This groundbreaking research explores the immense potential of combining Multimodal Artificial Intelligence (AI) with Citizen Science data to overcome critical challenges in marine biodiversity monitoring, particularly in the realm of coral reefs.

Knowledge gap

Global marine conservation efforts are severely hampered by a pervasive lack of current, consistent data and chronic underfunding. Monitoring biodiversity in remote, complex ecosystems like coral reefs is traditionally expensive, requiring specialized equipment and expert taxonomic knowledge. This results in:

Massive Data Deficiencies: Less than 6% of described species have been assessed for extinction risk by the IUCN, and up to 17,000 of those are “data deficient.” This gap is most pronounced in marine ecosystems.
Slow Data Processing: Citizen Science programs, like the invaluable Reef Life Survey (RLS), are generating high-quality image data much faster than expert taxonomists can label them. This creates a bottleneck that limits the real-world impact of citizen efforts.

Main approach

We hypothesized that Multimodal Large Language Models (MLLMs)—the cutting-edge AI architecture that can process both image and text data—could effectively leverage vast Citizen Science datasets to automate the laborious task of benthic image classification. Our approach specifically focused on:

Leveraging Citizen Science Data: Using tens of thousands of seabed images and their multi-label annotations from the Reef Life Survey (RLS) project.
Multimodal AI: Utilizing the Qwen-2.5-VL MLLM family, which are capable of interpreting images of the seafloor and the associated labels simultaneously.
Advanced Fine-Tuning: Applying efficient fine-tuning techniques (QLoRA) to specialize a pre-trained, general-purpose MLLM for the complex, domain-specific task of classifying benthic organisms and substrate.

Technological challenge - how we tackle the study

The research was a rigorous exploration of optimizing MLLMs for this specific task. We addressed two main technological challenges:

Optimizing Untrained Model Performance (Prompt Engineering): before fine-tuning, we tested various prompt engineering techniques—the art of giving the AI better instructions—to get the best possible results from the general-purpose model.
Achieving Domain Expertise (Fine-Tuning): we employed QLoRA to efficiently adapt the MLLMs to the RLS dataset.

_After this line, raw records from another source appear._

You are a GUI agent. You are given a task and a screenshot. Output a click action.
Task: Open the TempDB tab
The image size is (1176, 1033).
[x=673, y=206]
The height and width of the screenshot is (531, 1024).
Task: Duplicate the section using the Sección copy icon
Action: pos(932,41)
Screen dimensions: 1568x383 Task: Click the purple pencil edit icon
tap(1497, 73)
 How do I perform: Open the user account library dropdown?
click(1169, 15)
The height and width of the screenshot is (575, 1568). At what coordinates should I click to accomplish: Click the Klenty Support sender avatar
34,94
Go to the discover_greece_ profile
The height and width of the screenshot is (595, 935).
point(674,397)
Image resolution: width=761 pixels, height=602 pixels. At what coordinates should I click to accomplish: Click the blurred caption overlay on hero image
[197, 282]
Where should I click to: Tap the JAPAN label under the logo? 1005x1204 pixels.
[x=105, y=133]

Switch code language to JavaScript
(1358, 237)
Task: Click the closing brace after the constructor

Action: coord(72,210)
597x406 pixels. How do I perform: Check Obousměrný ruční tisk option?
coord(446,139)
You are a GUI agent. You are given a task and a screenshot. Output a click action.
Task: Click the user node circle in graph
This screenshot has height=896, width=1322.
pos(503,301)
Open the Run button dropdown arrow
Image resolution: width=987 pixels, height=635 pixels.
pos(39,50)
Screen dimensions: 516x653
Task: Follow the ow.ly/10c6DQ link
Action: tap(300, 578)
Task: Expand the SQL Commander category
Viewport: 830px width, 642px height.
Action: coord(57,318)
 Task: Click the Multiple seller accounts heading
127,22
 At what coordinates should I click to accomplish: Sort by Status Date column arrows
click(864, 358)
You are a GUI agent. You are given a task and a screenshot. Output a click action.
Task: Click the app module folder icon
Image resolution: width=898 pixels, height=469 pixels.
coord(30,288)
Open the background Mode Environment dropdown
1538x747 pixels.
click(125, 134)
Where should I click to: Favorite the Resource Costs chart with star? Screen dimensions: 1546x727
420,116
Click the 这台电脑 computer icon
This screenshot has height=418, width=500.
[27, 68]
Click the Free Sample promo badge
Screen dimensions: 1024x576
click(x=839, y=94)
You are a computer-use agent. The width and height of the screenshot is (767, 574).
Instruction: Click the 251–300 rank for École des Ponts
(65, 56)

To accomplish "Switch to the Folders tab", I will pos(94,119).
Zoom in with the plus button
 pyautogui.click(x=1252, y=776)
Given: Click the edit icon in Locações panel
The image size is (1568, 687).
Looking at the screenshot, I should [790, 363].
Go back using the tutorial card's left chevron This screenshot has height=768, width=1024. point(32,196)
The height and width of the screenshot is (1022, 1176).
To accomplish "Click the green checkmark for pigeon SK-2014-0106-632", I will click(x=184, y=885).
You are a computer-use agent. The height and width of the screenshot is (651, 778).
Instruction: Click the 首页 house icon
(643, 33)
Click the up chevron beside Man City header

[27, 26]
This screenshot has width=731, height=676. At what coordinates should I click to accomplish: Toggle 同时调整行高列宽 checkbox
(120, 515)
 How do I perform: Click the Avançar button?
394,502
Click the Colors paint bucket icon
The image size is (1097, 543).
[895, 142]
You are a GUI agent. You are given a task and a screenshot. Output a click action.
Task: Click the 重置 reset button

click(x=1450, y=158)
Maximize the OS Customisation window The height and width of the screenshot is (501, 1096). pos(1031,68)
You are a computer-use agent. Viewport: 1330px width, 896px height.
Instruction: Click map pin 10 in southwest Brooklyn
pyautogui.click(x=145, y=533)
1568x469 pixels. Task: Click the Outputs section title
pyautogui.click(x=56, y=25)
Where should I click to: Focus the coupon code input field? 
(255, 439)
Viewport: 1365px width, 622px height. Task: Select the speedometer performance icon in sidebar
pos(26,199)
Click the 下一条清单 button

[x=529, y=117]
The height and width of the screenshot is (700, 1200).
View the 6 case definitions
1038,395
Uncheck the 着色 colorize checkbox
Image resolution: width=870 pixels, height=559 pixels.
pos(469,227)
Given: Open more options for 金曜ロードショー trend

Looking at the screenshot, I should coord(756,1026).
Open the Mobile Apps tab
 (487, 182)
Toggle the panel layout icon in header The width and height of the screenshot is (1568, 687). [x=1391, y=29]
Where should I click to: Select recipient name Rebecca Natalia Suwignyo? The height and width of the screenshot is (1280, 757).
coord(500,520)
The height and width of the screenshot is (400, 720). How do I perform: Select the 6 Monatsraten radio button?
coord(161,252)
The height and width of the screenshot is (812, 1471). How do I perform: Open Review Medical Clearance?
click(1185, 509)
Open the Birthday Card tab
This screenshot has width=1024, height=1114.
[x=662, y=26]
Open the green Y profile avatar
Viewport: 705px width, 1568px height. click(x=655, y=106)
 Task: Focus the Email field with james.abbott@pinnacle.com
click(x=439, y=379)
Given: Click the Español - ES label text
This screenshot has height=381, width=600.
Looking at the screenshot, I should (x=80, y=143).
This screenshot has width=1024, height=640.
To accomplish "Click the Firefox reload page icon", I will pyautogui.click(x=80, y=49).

Our experiments compared different model sizes (3B vs. 7B parameters) and the effect of adding contextual data (like geographic co-ordinates) during training.

Main finding

The top-performing model—the 7B parameter MLLM fine-tuned on the largest dataset—achieved an average F1-score of 0.45. This score is directly comparable to previous high-performing, task-specific Convolutional Neural Network (CNN) models that have been integrated into professional marine monitoring workflows, such as those used by NOAA. Key Takeaways from the Final Model:

High-Frequency Labels: The model excelled at identifying common, well-represented classes like Ecklonia radiata (a type of kelp), achieving an F1-score of 0.706.
Imbalanced Data Challenge: The model struggled with rare species (low-frequency classes), which is a common limitation when dealing with real-world, highly imbalanced biodiversity datasets.

Main implications

This research validates Multimodal Large Language Models as a robust, scalable, and powerful alternative to traditional Computer Vision models (like CNNs) for ecological classification. The combined approach of Citizen Science and MLLMs offers a clear path to:

Unlock the RLS Data Archive: Significantly accelerate the labeling of the vast, high-quality RLS photo archives, turning raw data into actionable biodiversity insights faster than ever before.
Scale Global Monitoring: Create a foundation for global, cost-effective monitoring programs that can leverage publicly submitted imagery for real-time assessment of coral reef health.
Advance AI in Ecology: Establish MLLMs and transformer architecture as a strong contender in the field of marine and terrestrial ecology, which is currently dominated by CNNs.

With further research into increasing training data, scaling to even larger models (32B/72B), and optimizing for low-frequency species, the potential for MLLMs to exceed current benthic classification models is considerable, fundamentally enhancing our ability to protect the world’s oceans.